__EJERCICIO BREVE__
Explique, a partir de la crónica sobre el regreso de Oasis, por qué las expectativas ante el concierto no surgieron de manera espontánea.

Por Paulo Quinteros“Quiero la puta polera”: Cómo Oasis superó todas las expectativas
El regreso de la banda británica desató una euforia histórica en el Estadio Nacional, donde miles de fanáticos vivieron una noche cargada de nostalgia, intensidad y un setlist que confirmó que lo imposible sí podía hacerse realidad.

Desde mucho antes de que Liam Gallagher entonara el primer verso y Noel Gallagher marcara el pulso de entrada con su guitarra, existía una certeza compartida entre quienes hicieron fila durante horas. También entre quienes hicieron todo lo posible por conseguir una entrada, aquellos que buscaron cualquier polera o los que simplemente no podían creer que aquello, lo imposible durante casi dos décadas, estaba a punto de ocurrir. Oasis estaba de vuelta.
No se trataba de un rumor ni de una ilusión pasajera: era la materialización de una expectativa histórica. Una que encontró su escenario natural en el Estadio Nacional repleto, en una noche que ya se sentía cargada de significado.
Y es que en esta ocasión, las expectativas no surgieron de manera espontánea, sino que se fueron acumulando desde el anuncio oficial del regreso, cuando las redes sociales estallaron y revivieron antiguas emociones.
La preventa agotada en minutos, el merchandising que inundó las redes y la devoción de miles de fanáticos terminaron de construir un clima de anticipación colectiva, muy cercana a la idea de un ritual.
En ese contexto, cuando una amiga me escribió por WhatsApp, justo antes de cumplirse la primera hora del concierto, un mensaje tan directo como simbólico —“¡Quiero la puta polera!”—, entendí que aquel deseo no era solo impulsivo: era la pieza final de un rompecabezas emocional que llevaba semanas formando.
Sus palabras representaban, en cancha, la confirmación de que la banda estaba cumpliendo lo prometido, de que su retorno no era solo histórico, sino rotundamente efectivo.

Claro que el mensaje en cuestión sobre la polera venía gestándose desde antes.
En el MUT, la tienda oficial, con los fanáticos agolpándose para encontrar cualquier prenda del regreso. Y. por supuesto, ella se negaba a unirse a esa fiesta del consumo.
Pero las colaboraciones, los diseños especiales, las filas infinitas en el MUT y, en paralelo, el mercado del célebre “chinito de Colo Colo” en Instagram, el de los diseños no oficiales de Snoopy o las ya icónicas poleras de los gatos peleando, por cierto que transformaron al vestuario en un símbolo de pertenencia.

__EXTRACTO DE DATOS__
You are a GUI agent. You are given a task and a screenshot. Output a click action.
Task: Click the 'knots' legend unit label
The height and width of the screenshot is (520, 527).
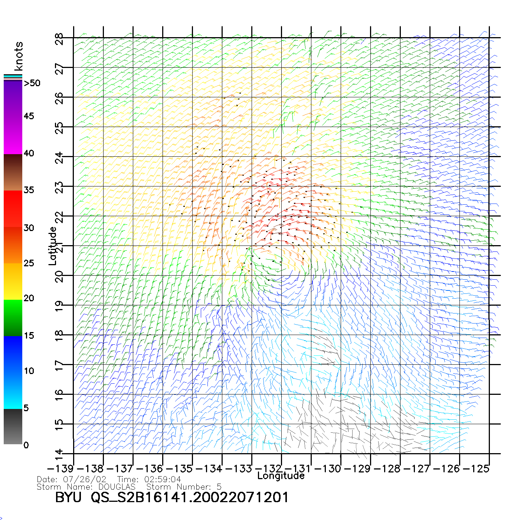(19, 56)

==

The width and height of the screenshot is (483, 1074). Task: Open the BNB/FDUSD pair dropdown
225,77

__RESPUESTA__
Las expectativas se fueron acumulando desde el anuncio oficial del regreso, cuando las redes sociales estallaron y revivieron antiguas emociones. Luego, la preventa agotada en minutos, el merchandising que inundó las redes y la devoción de miles de fanáticos terminaron de construir un clima de anticipación colectiva, muy cercano a la idea de un ritual.